Publié le 10 juillet 2017 à 11h23

Le nouveau droit à la portabilité instauré par le règlement général relatif à la protection des données personnelles permet à la fois de renforcer les droits des personnes concernées et d’encourager la libre circulation des données au sein de l’Union Européenne. En pratique, la mise en œuvre de la portabilité par les responsables de traitement n’est pas sans soulever d’importants enjeux concurrentiels et nécessite la définition de politiques juridique, organisationnelle et technique.

Le règlement général sur la protection et la libre circulation des données personnelles1 («RGPD») instaure un droit à la portabilité visant à renforcer le contrôle des personnes concernées sur le traitement de leurs données2, et leur permettant : 

- d’une part, de recevoir les données à caractère personnel les concernant qu’elles ont fournies à un responsable du traitement, dans un format structuré, couramment utilisé et lisible par machine,

- d’autre part, d’en demander la transmission directe à un autre responsable de traitement.

□ □ □ □ □ □ □

- [BUT DE L'EXERCICE]
Reprenez, s'il vous plaît, le passage sur le droit à la portabilité en commençant par « - d’une part, de » et en allant jusqu'à « responsable de traitement. », en renommant « machine » en « ordinateur ».

- [DONNÉES FOURNIES]

□ □ □ □ □ □ □

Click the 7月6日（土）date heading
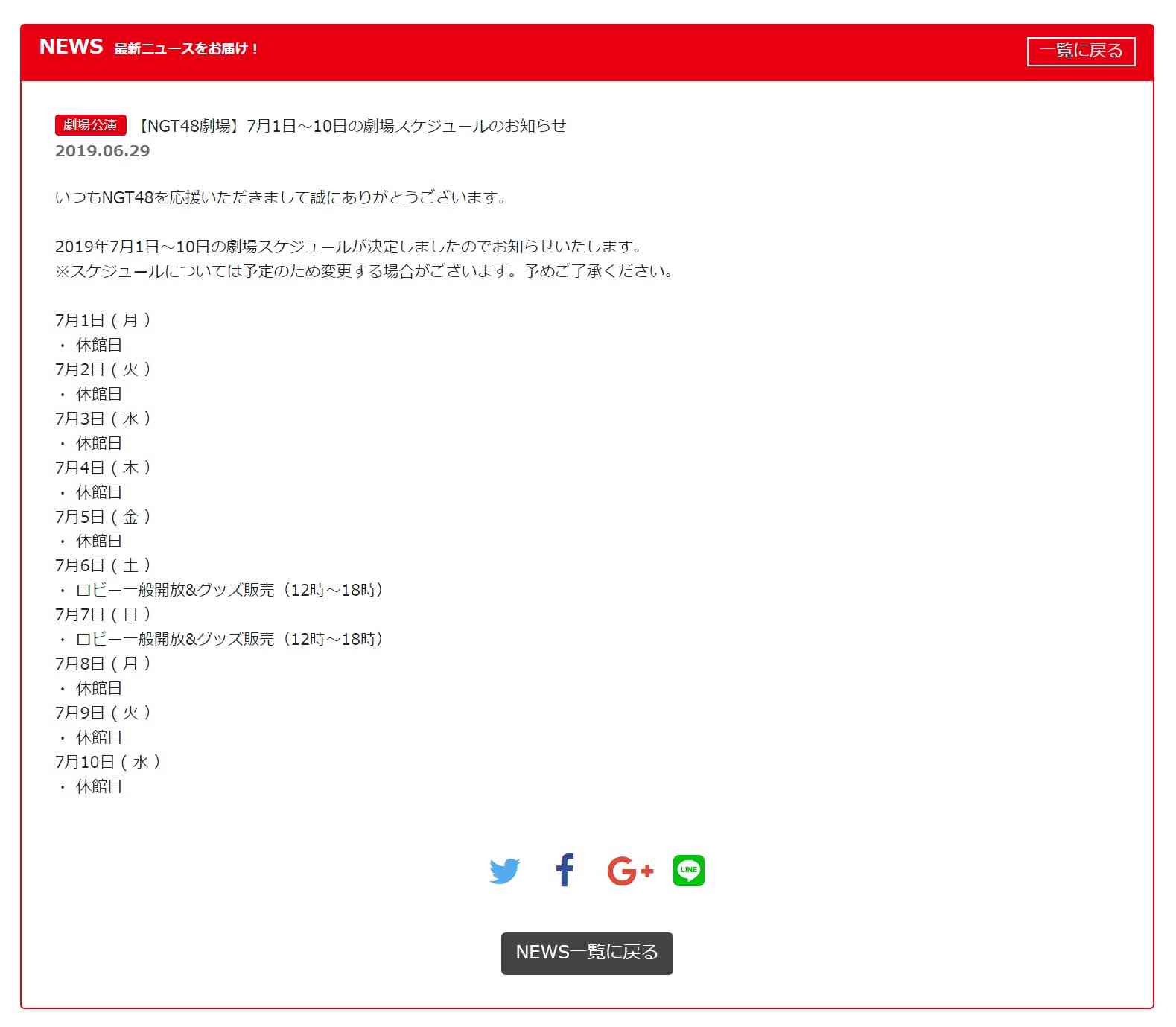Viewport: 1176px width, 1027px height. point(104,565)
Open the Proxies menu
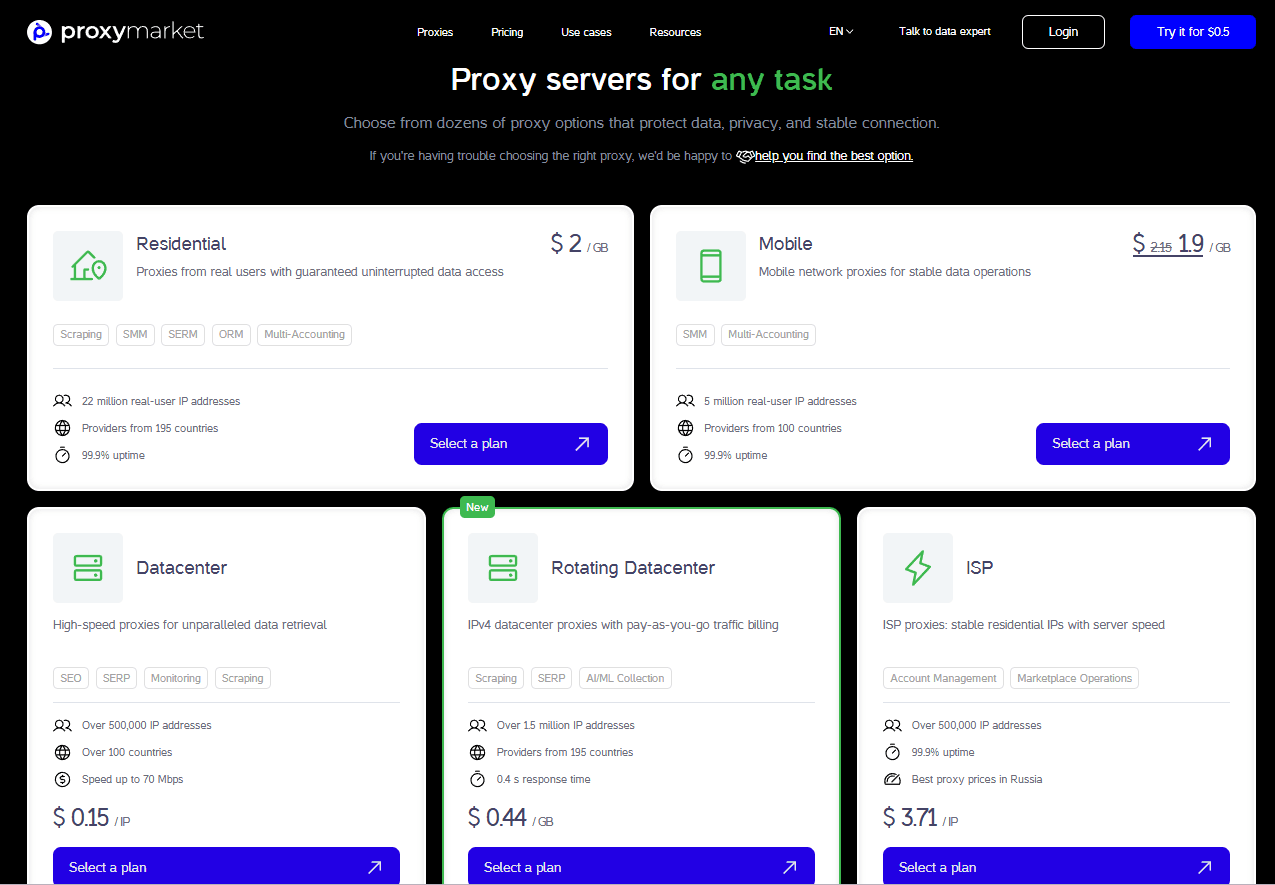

□ □ □ □ □ □ □

- [RÉPONSE ATTENDUE]
- d’une part, de recevoir les données à caractère personnel les concernant qu’elles ont fournies à un responsable du traitement, dans un format structuré, couramment utilisé et lisible par ordinateur,

- d’autre part, d’en demander la transmission directe à un autre responsable de traitement.